■ Passage:

Outlander author Diana Gabaldon has said she finds it "gratifying but odd" that it took an American to put Scottish Gaelic into a mainstream TV drama.

The ancient language is interspersed throughout her novels, which follow the time-travelling adventures of main protagonists Claire Randall and Jamie Fraser in Jacobite-era Scotland.

Now in its seventh series, one actor has already been cast for the prequel but she's not giving anything else away.

The 71-year-old author says she was reliant on a Gaelic-to-English dictionary for the first two books before a native speaker "wrote me a nice letter" and offered to assist.

She now has the help of Mòd Gold medalist Cathy-Ann McPhee and trad singer Gillebrìde MacMillan, who helps Scots actor Sam Heughan master his Gaelic diphthongs and Highland dialect. 

The Herald:

"It became clear to me more or less as soon as I set the books in Highland Scotland [that Gaelic would be included] because that's what they spoke in the Highlands in the 18th century," she says.

"I live in Phoenix Arizona and it was 1988 and the internet as such did not exist.

"Being an academic [She has a PhD in Quantitative Behavioral Ecology] I went to the library first and found nothing and then I started poking around for a Gaelic English dictionary and was calling up bookstores in different cities.

"Finally I found a place in Boston that specialised in books by non-American publishers.

■ Aim: Reproduce the article on Diana Gabaldon and Scottish Gaelic word for word, from "The 71-year-old author" to "and Highland dialect.".

■ Data lines:
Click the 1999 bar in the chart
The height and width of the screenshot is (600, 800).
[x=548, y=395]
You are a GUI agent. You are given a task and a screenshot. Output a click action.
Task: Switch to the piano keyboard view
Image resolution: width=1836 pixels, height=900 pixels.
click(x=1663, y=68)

* * *

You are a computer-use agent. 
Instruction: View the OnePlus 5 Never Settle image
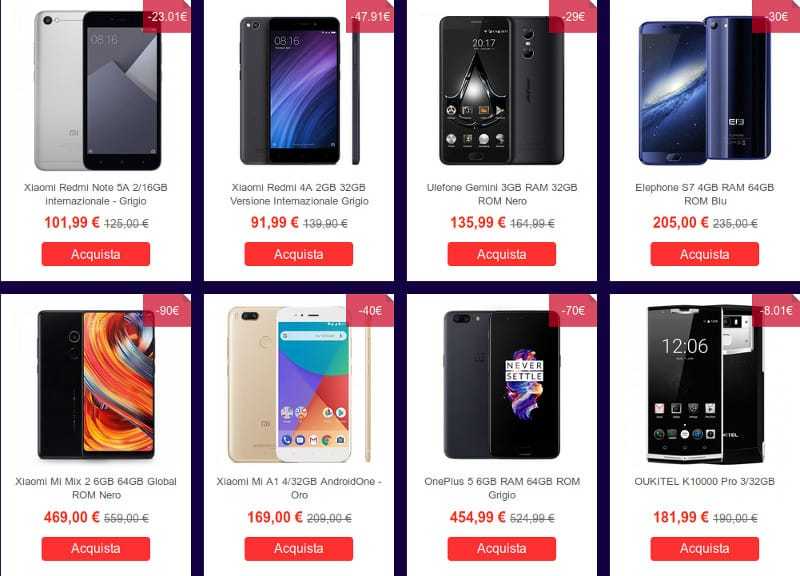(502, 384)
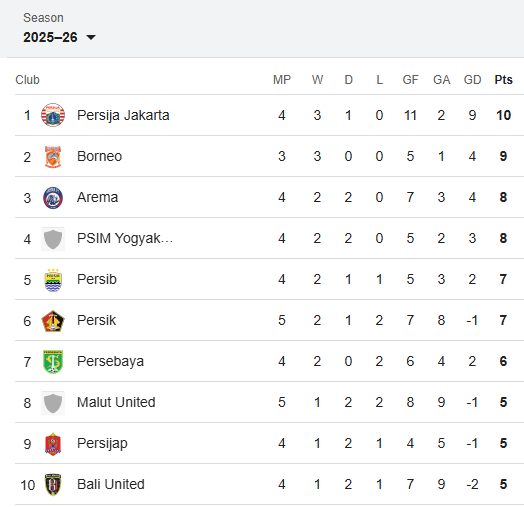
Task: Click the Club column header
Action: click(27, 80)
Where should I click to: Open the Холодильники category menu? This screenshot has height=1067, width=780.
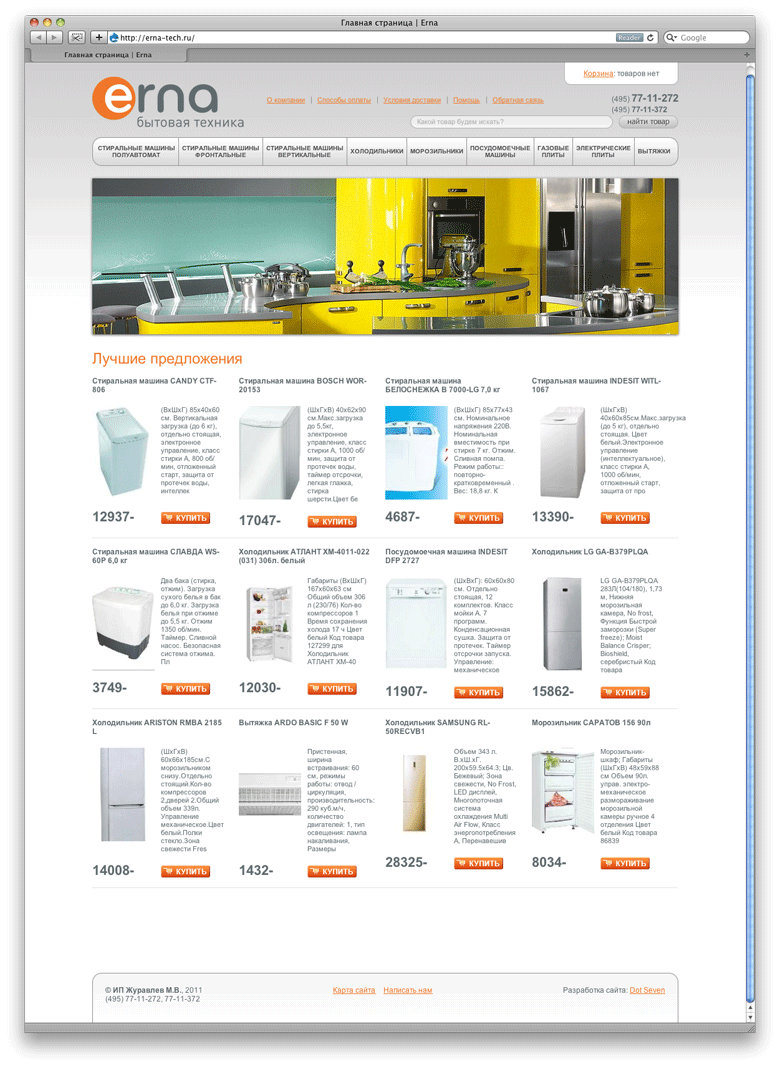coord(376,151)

■ Solved problem:
The 71-year-old author says she was reliant on a Gaelic-to-English dictionary for the first two books before a native speaker "wrote me a nice letter" and offered to assist.

She now has the help of Mòd Gold medalist Cathy-Ann McPhee and trad singer Gillebrìde MacMillan, who helps Scots actor Sam Heughan master his Gaelic diphthongs and Highland dialect.